Protéger la santé de 90 % des enfants européens de zéro à trois ans de l’exposition à des substances à risques pour leur santé : c’est ce que vise la proposition de restriction applicable aux couches jetables que l’Anses a soumis dans le cadre de la réglementation européenne des produits chimiques REACH. Elle consiste à limiter au maximum la présence dans ces articles de près de 200 substances dont les hydrocarbures aromatiques polycycliques (HAP), dioxines, furanes, PCB et formaldéhyde.


Dans son expertise de 2019, l’Anses pointait des risques pour la santé des bébés liés à la présence de substances chimiques préoccupantes dans les couches pour bébé à usage unique. Afin de protéger la santé des plus petits, l’Anses a soumis une proposition de restriction auprès de l’Agence européenne des produits chimiques. Cette restriction permettrait de réglementer sur le marché européen la commercialisation des couches et de garantir le même niveau de sécurité sanitaire pour tous les produits.  


Des mesures réglementaires pour écarter les risques sanitaires


L’Anses fixe des concentrations seuils à ne pas dépasser pour certaines substances qui ont été identifiées dans les couches : hydrocarbures aromatiques polycycliques (HAP), dioxines, furanes, PCB et formaldéhyde. Ces seuils permettraient de réduire drastiquement les concentrations de ces substances dans les couches jetables et d’écarter ainsi le risque pour la santé des bébés.

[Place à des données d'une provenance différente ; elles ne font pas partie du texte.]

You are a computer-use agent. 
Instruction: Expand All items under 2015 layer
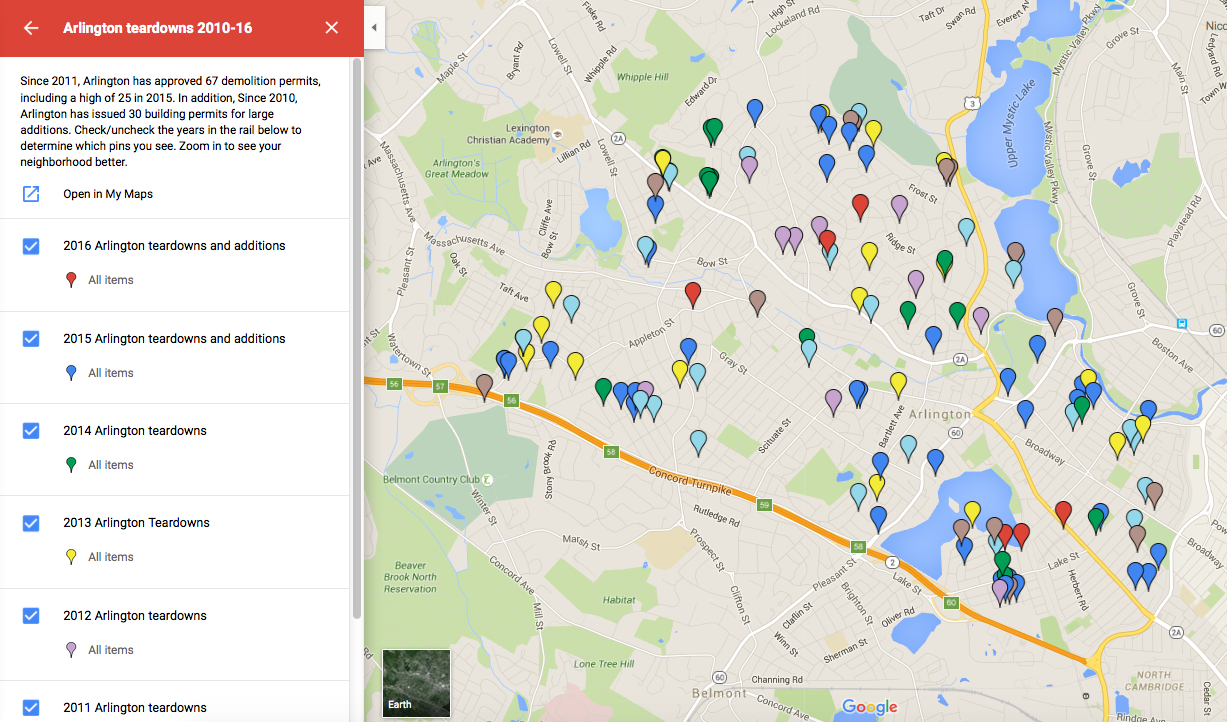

L’Agence propose également une méthode d’analyse des couches qui devra être harmonisée au niveau européen pour rechercher ces substances. En effet, dans son expertise de 2019, l’Anses avait développé une méthode qui permet de prendre en compte les conditions les plus réalistes d’exposition en fonction du comportement du bébé. Il s’agira de s’appuyer sur cette base méthodologique.


Enfin, l’Anses a émis plusieurs hypothèses sur les sources de contamination des couches et a proposé des pistes de mesures pour limiter ces contaminations, notamment en renforçant le contrôle des matières premières et des processus de fabrication. Elle recommande ainsi de réaliser des tests supplémentaires pour vérifier que les matières premières ne soient pas déjà contaminées avant la fabrication, de contrôler la température lors du chauffage pour éviter l’apparition de HAP, de contrôler les procédés de blanchiment, et de retirer certains colorants.